Eric Dunn | Crain's Orlando

In this ongoing series, we ask executives, entrepreneurs and business leaders about mistakes that have shaped their business philosophy.

Eric Dunn

Background:  

Quicken makes personal money management software and is based in the Bay Area. It was sold to H.I.G. Capital this year after being owned by Intuit. 

Before becoming CEO of Quicken in March 2016, Eric Dunn spent 20 years at Intuit. In 1986, he joined Intuit as its fourth employee and worked as a programmer, CFO, general manager of Quicken and Intuit's first CTO. He retired from Intuit in 2000 to pursue a second career in technology investing, as a venture capitalist at Cardinal Venture Capital from 2003 to 2010. He returned to Quicken in 2015.

The Mistake:

I spent a decade as a tech investor. I was at a venture firm for seven years. The companies that I loved were payment-related companies; I loved the idea of using tech to move funds reliably, quickly, securely, and felt there was a lot of friction in the existing payment mechanism. I was forever looking for the next PayPal.

The harshest lesson that I learned in investing was one of those payment investments.

I invested in micro-payments. It was in vogue in the '90s, then not in vogue and it’s off the radar screen now. The investment was in a web-based solution that would allow people to buy digital content for a few cents, a dime or nickel. What we imagined was that our solution would be a way for content publishers, writers, musicians, artists, poets, to get people to pay in a low-friction way for content on the web.

The company built an elegant solution. ... It was relatively simple, but you had to pay. I thought it was the sweetest concept ever. I invested with enthusiasm in 2003.

What we learned pretty quickly, although it was elegant, reliable, secure—no one wanted it. The primary customers for the service, the publishers … nobody wanted it

It was a harsh reality check.

**Given data**
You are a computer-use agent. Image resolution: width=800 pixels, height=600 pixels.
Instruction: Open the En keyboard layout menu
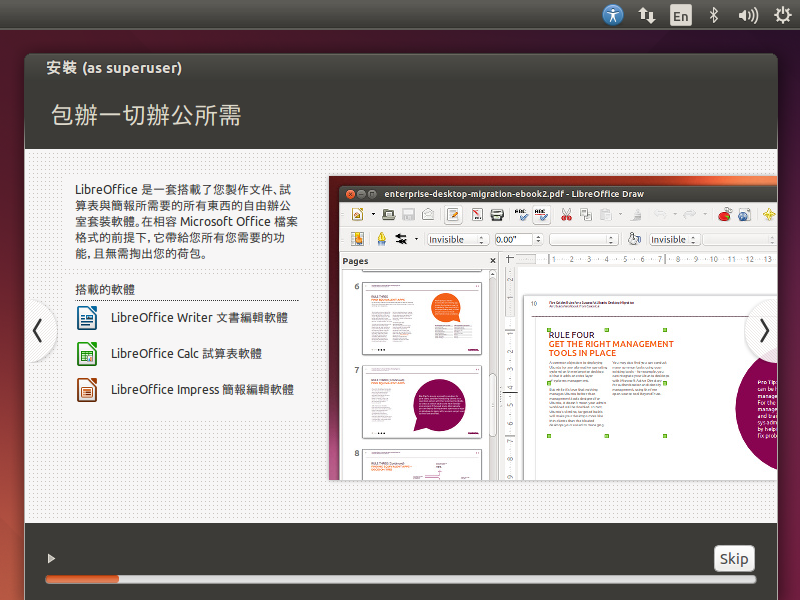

**Requirements**
a - Quote the Eric Dunn profile word for word, starting with "I invested in" and going on through "enthusiasm in 2003.".
b - Continue the Eric Dunn piece about his micro-payments investment from the point where it stops.

**Results by task**
a -
I invested in micro-payments. It was in vogue in the '90s, then not in vogue and it’s off the radar screen now. The investment was in a web-based solution that would allow people to buy digital content for a few cents, a dime or nickel. What we imagined was that our solution would be a way for content publishers, writers, musicians, artists, poets, to get people to pay in a low-friction way for content on the web.

The company built an elegant solution. ... It was relatively simple, but you had to pay. I thought it was the sweetest concept ever. I invested with enthusiasm in 2003.

b -
As investors, we were so in love with the concept, we hired three CEOs in three years thinking that if we got the right talent, it would take off. We were stubborn and shortsighted as a board not to accept that reality more quickly.

The company closed its doors after three years.

We hired three CEOs in three years thinking that if we got the right talent, it would take off. 

The Lesson:

That was a clear lesson in building a company, investing in a company, that it’s pretty important to have a product consumers want. If you look at the value of Quicken, we put customers first. You have to start with the customers or else you’re in a heap of trouble.

On the rebound from that unfortunate experience with micro-payments, I made an investment in (what was formerly known as) Adaptive Planning. This was a company building on the web, a financial planning tool. It was a tight logical case, there was customer demand for this offering, so it was a cautious investment decision.

One of the things I became more disciplined about before an investment decision, is to make sure I talk to live customers of the product. I was pretty thorough in customer reviews before making an investment in Adaptive Insights (a cloud corporate performance management and business intelligence platform).

Follow Quicken on Twitter at @Quicken

Photo courtesy of Quicken.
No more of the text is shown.